:: Zadanie 1 ::
Ile dzieci pobiera naukę w domu w obecnym roku szkolnym według tekstu o edukacji domowej w Anglii?
:: Zadanie 2 ::
Proszę wymienić wszystkie sfery, w których według tekstu o edukacji domowej w Anglii dzieci mogą nie rozwijać się odpowiednio w środowisku szkolnym.
:: Zadanie 3 ::
Kontynuuj tekst o edukacji domowej w Anglii, zaczynając od jego ostatniego zdania.

:: Podany tekst ::

★ ★ ★ ★

Coraz więcej rodziców w Anglii stawia na edukację domową

Coraz więcej rodziców w Anglii decyduje się na zabranie dzieci ze szkoły i edukację domową. Wśród powodów takich decyzji rodzice często podają złożone potrzeby zdrowotne swoich dzieci. Ale część z nich uważa też, że środowisko szkolne zwyczajnie nie pozawala ich dzieciom odpowiednio rozwijać się społecznie, emocjonalnie i naukowo.

Nauczanie domowe coraz bardziej popularne w Anglii

Nauczanie domowe przestaje być w Anglii czymś wyjątkowym. Coraz więcej rodziców decyduje się na takie rozwiązanie dla dobra swoich dzieci. W wielu przypadkach decyzja o przejściu na naukę w domu podyktowana jest złożonymi potrzebami zdrowotnymi dzieci, które są wynikiem zdiagnozowanego spektrum autyzmu, depresji czy zaburzeń lękowych. Ale w wyrejestrowaniu dzieci ze szkoły to nie zawsze kwestie zdrowotne odgrywają przemożną rolę. Zdarza się, że rodzice zwyczajnie uważają, że ich dzieci nie są w stanie odpowiednio rozwijać się w środowisku szkolnym. Zarówno społecznie i emocjonalnie, jak i naukowo.

- Advertisement -

Najnowsze dane pokazują, że zeszłej jesieni liczba dzieci pobierających naukę w domu w Anglii zwiększyła się o 10 000. W obecnym roku szkolnym nauczanie domowe pobiera już zatem aż 92 000 dzieci. Tutaj jednak trzeba zauważyć, że jako najczęstszy powód „zabierania” dzieci ze szkoły rodzice wciąż podają problemy natury psychicznej.

★ ★ ★ ★

:: Wiersze danych ::
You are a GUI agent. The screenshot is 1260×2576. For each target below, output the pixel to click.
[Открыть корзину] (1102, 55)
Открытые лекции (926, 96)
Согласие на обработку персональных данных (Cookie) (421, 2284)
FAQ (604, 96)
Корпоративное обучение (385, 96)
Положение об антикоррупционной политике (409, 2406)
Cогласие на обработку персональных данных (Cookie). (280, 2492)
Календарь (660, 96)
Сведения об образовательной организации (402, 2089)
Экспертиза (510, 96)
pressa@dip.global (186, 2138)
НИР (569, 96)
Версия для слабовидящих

★ ★ ★ ★

:: Odpowiedź pisemna 1 ::
92 000 dzieci.

:: Odpowiedź pisemna 2 ::
Sfera społeczna, emocjonalna i naukowa.

:: Odpowiedź pisemna 3 ::
Kary za absencje dzieci w szkołach

W Anglii absencje dzieci w szkołach stanowią nie tylko problem wychowawczy, ale też finansowy. Dzieci niechodzące do szkoły mogą rodzicom przysporzyć sporo kłopotów, ponieważ lokalne władze mogą skorzystać z różnych środków prawnych, żeby wymusić uczestnictwo dzieci w lekcjach. Obok takich środków jak nakaz rodzicielski (ang. parenting order), nakaz nadzoru nad kształceniem (ang. education supervision order) czy nakaz uczęszczania do szkoły (ang. school attendance order), lokalne władze mają możliwość karania rodziców finansowo. Grzywna za nieusprawiedliwione absencje wynosi 60 funtów na każdego rodzica. I może ona wzrosnąć do 120 funtów na każdego rodzica, jeśli nie zostanie zapłacona w ciągu 21 dni. Za nieuregulowanie kary w ciągu 28 dni, rodzice mogą zostać pociągnięci do odpowiedzialności karnej. W razie wystąpienia tego ostatniego scenariusza, rodzic może zostać ukarany grzywną w wysokości do 2500 funtów albo może zostać skazany na prace społeczne lub karę więzienia do 3 miesięcy (więcej przeczytasz TUTAJ).

Rodzice wypisują dzieci ze szkoły w obawie o płacenie kar

Przy tak restrykcyjnym egzekwowaniu obecności dzieci w szkole w Anglii, rodzice dzieci, które borykają się z problemami natury psychicznej, często nie mają wyboru, tylko muszą szybko wypisać dzieci ze szkoły i przestawić się na nauczanie domowe. To na przykład przypadek 45-letniego programisty z Suffolk. Ten w zeszłym roku zabrał syna z dziewiątej klasy, by uniknąć kary za jego tygodniową nieobecność w szkole. Mężczyzna opowiedział na łamach „The Guardian”, że w szkole średniej u jego syna zaczęły się nasilać ataki paniki. – Dotyczyły one głównie testów, wymagań w zakresie zadań domowych i radzenia sobie z oczekiwaniami wobec niego. Chaotyczne i niepewne środowisko, w którym często nauczyciele pracują na zastępstwo, stale zmieniające się plany zajęć i zastraszanie sprawiały, że bardzo trudno mu było sobie z tym poradzić – sprecyzował problem Brytyjczyk. I jednocześnie dodał, że szkoła nie zgodziła się na żadne nieobecności syna ze względów psychicznych. Pomimo tego, że wcześniej chłopak miał dobrą frekwencję.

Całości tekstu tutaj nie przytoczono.